The task: Starting at the line containing "Back to jobs (28, 43)" and ending at the last line, write out each line again in full, with every coordinate shifted by adding 77 to both of its numbers.

Task input:
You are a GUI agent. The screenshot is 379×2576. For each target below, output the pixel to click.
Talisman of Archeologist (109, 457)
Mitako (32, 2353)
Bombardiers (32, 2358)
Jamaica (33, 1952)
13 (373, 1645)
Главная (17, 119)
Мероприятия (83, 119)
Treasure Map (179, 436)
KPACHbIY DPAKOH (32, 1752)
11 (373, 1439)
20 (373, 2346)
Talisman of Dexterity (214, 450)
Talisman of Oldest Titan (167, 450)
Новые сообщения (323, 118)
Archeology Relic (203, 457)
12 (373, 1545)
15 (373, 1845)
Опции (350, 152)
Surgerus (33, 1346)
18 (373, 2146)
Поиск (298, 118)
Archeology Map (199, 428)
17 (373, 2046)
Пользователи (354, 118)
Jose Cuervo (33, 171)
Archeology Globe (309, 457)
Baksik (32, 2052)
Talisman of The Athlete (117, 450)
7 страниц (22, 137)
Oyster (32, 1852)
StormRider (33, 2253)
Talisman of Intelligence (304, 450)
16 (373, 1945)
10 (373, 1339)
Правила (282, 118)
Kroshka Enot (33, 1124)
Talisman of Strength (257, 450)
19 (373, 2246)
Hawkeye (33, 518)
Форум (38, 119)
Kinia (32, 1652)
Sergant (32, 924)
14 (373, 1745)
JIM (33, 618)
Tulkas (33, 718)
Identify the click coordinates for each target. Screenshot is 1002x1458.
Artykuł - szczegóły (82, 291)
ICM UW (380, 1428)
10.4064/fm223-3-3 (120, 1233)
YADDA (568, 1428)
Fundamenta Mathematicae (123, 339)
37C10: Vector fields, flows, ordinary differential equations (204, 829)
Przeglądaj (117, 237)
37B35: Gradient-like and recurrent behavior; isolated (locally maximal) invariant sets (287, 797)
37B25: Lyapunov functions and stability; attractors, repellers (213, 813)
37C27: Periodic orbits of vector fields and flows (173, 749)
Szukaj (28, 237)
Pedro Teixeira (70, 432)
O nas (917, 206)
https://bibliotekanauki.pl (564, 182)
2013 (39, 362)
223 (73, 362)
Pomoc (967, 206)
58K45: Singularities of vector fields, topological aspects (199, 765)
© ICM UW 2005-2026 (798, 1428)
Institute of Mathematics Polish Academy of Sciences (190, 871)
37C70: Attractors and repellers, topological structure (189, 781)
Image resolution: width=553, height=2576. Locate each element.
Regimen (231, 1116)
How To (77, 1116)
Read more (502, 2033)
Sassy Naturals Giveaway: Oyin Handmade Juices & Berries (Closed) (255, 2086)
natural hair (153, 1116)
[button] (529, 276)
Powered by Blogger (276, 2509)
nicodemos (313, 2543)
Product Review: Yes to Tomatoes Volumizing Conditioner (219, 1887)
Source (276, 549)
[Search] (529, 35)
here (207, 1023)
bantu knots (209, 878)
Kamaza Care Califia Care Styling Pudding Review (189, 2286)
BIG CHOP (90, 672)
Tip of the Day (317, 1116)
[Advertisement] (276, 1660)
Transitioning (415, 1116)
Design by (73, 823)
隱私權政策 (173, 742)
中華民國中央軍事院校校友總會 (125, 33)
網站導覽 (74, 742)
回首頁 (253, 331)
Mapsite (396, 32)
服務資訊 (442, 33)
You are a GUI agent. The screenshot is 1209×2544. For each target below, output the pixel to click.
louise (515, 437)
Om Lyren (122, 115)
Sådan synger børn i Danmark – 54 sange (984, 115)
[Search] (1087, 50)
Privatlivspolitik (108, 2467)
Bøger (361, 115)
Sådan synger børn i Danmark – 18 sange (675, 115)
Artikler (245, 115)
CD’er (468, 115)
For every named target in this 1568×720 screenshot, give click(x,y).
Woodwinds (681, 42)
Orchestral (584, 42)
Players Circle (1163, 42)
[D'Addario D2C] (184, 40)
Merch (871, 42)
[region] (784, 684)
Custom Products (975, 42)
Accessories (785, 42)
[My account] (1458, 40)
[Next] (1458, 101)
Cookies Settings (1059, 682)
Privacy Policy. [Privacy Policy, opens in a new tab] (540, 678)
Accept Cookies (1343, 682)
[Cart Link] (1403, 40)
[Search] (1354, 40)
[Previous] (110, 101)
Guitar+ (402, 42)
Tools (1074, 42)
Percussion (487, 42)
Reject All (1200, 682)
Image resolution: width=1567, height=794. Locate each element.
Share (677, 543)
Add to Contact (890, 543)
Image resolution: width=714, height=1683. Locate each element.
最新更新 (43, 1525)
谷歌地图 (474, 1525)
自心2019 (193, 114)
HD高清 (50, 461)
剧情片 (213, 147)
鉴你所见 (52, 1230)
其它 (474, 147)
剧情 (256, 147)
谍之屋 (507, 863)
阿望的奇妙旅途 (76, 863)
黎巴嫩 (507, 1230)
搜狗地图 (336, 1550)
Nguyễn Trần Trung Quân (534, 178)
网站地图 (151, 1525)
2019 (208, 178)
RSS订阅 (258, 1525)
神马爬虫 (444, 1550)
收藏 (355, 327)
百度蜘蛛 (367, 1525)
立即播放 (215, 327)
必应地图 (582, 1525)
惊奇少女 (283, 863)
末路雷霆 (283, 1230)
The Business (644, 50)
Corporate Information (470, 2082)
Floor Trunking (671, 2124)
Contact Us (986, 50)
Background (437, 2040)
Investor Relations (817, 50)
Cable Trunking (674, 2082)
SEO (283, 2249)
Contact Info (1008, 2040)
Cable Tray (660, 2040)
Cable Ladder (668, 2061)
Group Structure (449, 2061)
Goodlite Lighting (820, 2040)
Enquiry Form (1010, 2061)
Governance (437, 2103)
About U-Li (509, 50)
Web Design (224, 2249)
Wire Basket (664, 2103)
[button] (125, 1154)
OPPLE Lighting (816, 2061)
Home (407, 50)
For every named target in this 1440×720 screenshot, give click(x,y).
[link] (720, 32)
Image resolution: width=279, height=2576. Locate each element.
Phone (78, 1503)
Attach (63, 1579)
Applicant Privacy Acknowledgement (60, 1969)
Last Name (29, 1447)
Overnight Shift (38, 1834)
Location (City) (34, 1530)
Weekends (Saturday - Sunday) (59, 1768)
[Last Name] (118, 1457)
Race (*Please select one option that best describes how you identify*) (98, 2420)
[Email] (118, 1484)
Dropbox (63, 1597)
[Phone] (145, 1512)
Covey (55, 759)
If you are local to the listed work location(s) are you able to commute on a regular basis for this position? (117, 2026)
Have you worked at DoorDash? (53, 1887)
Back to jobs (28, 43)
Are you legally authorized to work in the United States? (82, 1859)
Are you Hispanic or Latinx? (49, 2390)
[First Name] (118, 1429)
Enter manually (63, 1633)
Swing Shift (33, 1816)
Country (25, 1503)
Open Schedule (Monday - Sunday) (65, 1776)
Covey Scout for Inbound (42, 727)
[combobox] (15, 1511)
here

Solution to this problem:
Back to jobs (105, 120)
Are you legally authorized to work in the United States? (159, 1936)
Are you Hispanic or Latinx? (126, 2467)
[First Name] (195, 1506)
Enter manually (140, 1710)
Swing Shift (110, 1893)
Country (102, 1580)
Open Schedule (Monday - Sunday) (142, 1853)
Covey Scout for Inbound (119, 804)
[combobox] (92, 1588)
here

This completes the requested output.